Has Keir Starmer QC really made it possible for relatives to help loved ones to die without fear of prosecution, as the Times reported? Did the director of public prosecutions issue ‘tick-box guidelines’, as the Telegraph believed? And was there any justification for ‘deepening concerns’ reported in the Daily Mail that ‘a paid public official has, in effect, usurped the role of parliament by shaping the law on assisted dying’?

Much though it pains me to contradict my fellow journalists, I’m afraid the answer to all these questions is ‘no’.

But it’s not just the newspapers that seemed unable to understand the interim policy on assisted suicide issued by the Crown Prosecution Service last month. There seems to be a much wider incomprehension of how prosecutions are brought in England and Wales.

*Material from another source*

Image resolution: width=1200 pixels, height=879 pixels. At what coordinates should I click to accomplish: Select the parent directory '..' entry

Let’s go back to first principles. It has never been the rule in this country that suspected criminal offences must automatically be the subject of prosecution. That was said by Sir Hartley Shawcross when he was attorney general in 1951. But the policy goes back much further. Ever since the office was established in 1880, the DPP has brought defendants before the courts only if he regards this as being ‘in the public interest’.

At first, that broad phrase was left undefined. But when the CPS was launched 23 years ago, it explained in some detail how it assessed the public interest. ‘Broadly speaking,’ the first code for crown prosecutors said, ‘the graver the offence, the less likelihood there will be that the public interest will allow of a disposal less than prosecution, for example a caution.’ The latest code puts it more bluntly: ‘public interest factors that can affect the decision to prosecute usually depend on the seriousness of the offence or the circumstances of the suspect.’

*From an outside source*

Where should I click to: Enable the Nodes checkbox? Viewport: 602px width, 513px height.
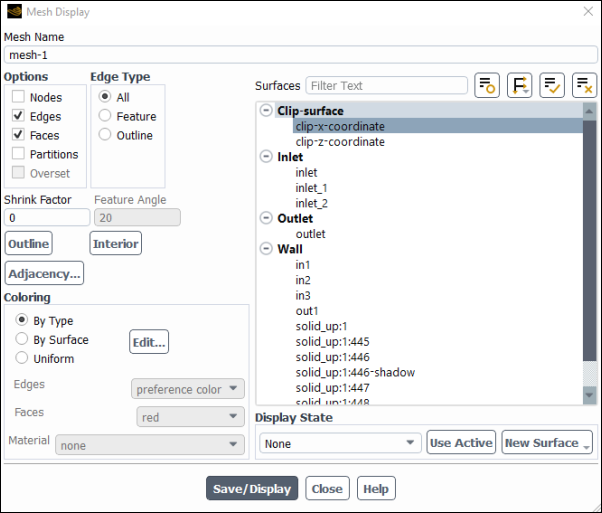[19, 97]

But Debbie Purdy persuaded the law lords in July that this code did not provide sufficient guidance for someone with a severe and incurable disability who was likely to need assistance in travelling to a country where assisted suicide was lawful. She wanted to know what factors the DPP was likely to take into account in deciding whether someone who assisted a person in her position would be prosecuted under the Suicide Act 1961.

Although Starmer did not want to publish a code dealing specifically with assisted suicide, the law lords required him to do so. The interim policy he published last month is already in force, though it may be amended in the light of public consultation before being finalised next spring.

As you would expect, the policy document lists a number of public-interest factors in favour of prosecution and a number against. Far from being ‘tick-box’ guidelines, some carry more weight than others. ‘Deciding on the public interest is not simply a matter of adding up the number of factors on each side and seeing which side has the greater number,’ the CPS says. ‘One factor alone may outweigh a number of other factors which tend in the opposite direction.’

For the Daily Mail, though, it’s all very simple: ‘The law as laid down by parliament spells out that it’s a criminal offence to "aid, abet, counsel or procure" somebody else’s suicide – and that anybody who does so can expect up to 14 years in prison. No ifs, no buts.’

But ‘ifs and buts’ are precisely what was intended. The Suicide Act 1961 goes on to say that nobody can be prosecuted for assisting in a suicide without the consent of the DPP. As Starmer explained last month, parliament would not have included that subsection if it had not wanted him to use his discretion.

Exercising their discretion is what previous DPPs did when considering eight cases of alleged assisted suicide abroad between 1998 and 2008; none led to a prosecution. It’s what prosecutors and police officers do every day of their working lives.

The Mail’s final argument is that only parliament can change the law of assisted suicide. Few newspapers seem to have noticed that parliament is doing just that: the Coroners and Justice Bill, likely to be passed next month, will amend the 1961 act by making it an offence to do an act capable of encouraging or assisting suicide, provided this was the defendant’s intention. It is fair to add, though, that the government does not intend this simplification to change the ‘scope’ of the current law.

But what of the broader argument that these guidelines amount to a change in the law and that any such change must be authorised by parliament? First, assisted suicide remains an offence and Starmer is giving no guarantees against prosecution.

Second, critics have to understand that primary legislation cannot cope with the subtle variables of human behaviour. Parliament could give its approval to Starmer’s code but it could never decide how to balance the various factors it sets out.

For example, should there be a prosecution for assisted suicide abroad if the person needing assistance had a ‘severe degenerative physical condition’ and had expressed a ‘clear, settled and informed wish to commit suicide’ but had done so at a time when his ‘capacity to reach an informed decision was adversely affected by a recognised mental illness’? How much weight should a prosecutor give to the assister’s membership of a group set up to provide ‘a physical environment’ for people to take their lives if this made it less likely they would ‘commit suicide in a public place’?

Fortunately, these are not the sort of decisions we journalists have to take.